### Zu erledigende Aufgaben:
a - In welchem Rahmen findet der Marathon laut dem Thread zum MTB Marathon in Wörgl statt?
b - Gib aus dem Thread zum MTB Marathon in Wörgl den Abschnitt wortgetreu wieder, der mit „Warum meinst Du?“ beginnt und sich bis einschließlich „Glitscher (19. April 2015)“ erstreckt.

### Vorliegender Text:
+ + + +

# Neuer MTB Marathon in Wörgl (Tirol)



## flux (18. April 2015)

Hallo zusammen,

ich würde Euch alle gern einladen zum neuen Bike Marathon in Wörgl/Tirol, gleich hinter der Grenze Bayern/Tirol!
(10.05.14)

Es stehen 3 Strecken zur Auswahl: 85km/1900hm, 45km/1060hm oder 35km/400hm.

Das Ganze findet im Zuge des Wörgler Bike Festivals "eldoRADo" statt, das über 3 Tage hinweg (FR-SO) gefeiert wird. 
Es gibt alle möglichen Rahmenprogramme und insgesamt 4 Mountainbike-Rennen!

Alle Infos gibts unter: http://www.eldorado-woergl.at/bike-rennen/mtb-marathon/

Ich hoffe es finden ein paar von Euch den Weg zu uns 

Grüße,
Stefan


----------



## Glitscher (18. April 2015)

Hättest das nicht mal eher schreiben können?


----------



## MTB-News.de




----------



## flux (18. April 2015)

Warum meinst Du? Hast schon was vor? Dann absagen und nach Wörgl kommen 

Wir versuchen halt so gut es geht den Termin bekannt zu machen. Und auf das Forum hier bin leider erst jetzt gekommen. 
In den Terminen stehts schon ne Weile....


----------



## Glitscher (19. April 2015)

Jo, hab schon was anderes "gebucht". Nächstes Jahr dann vlt. Da hab ich´s dann aufm Schirm.


----------



## flux (19. April 2015)

Gerne!
Wir haben zwar heuer Premiere mit dem Marathon, aber die nächsten Jahre noch viel vor ;-)
Grüße,
Stefan / Flux


----------



## Steppenwolf39 (19. April 2015)

Schade, ebenfalls zu spät!
Gleicher Termin wie Auerberg Marathon Kaufbeuren und dort schon gemeldet...


----------



## flux (21. April 2015)

Hallo zusammen, ja schade. 
Könnt Euch ja den Termin schon mal für 2015 vormerken .

+ + + +

### Gesammelte Daten:
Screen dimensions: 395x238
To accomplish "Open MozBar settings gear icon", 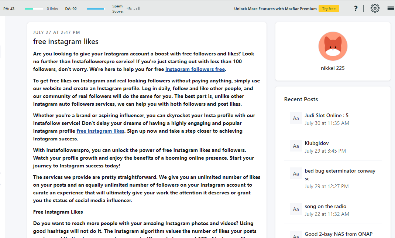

+ + + +

### Antworten je Aufgabe:
a - Im Rahmen des Wörgler Bike Festivals „eldoRADo“.

b -
Warum meinst Du? Hast schon was vor? Dann absagen und nach Wörgl kommen 

Wir versuchen halt so gut es geht den Termin bekannt zu machen. Und auf das Forum hier bin leider erst jetzt gekommen. 
In den Terminen stehts schon ne Weile....


----------



## Glitscher (19. April 2015)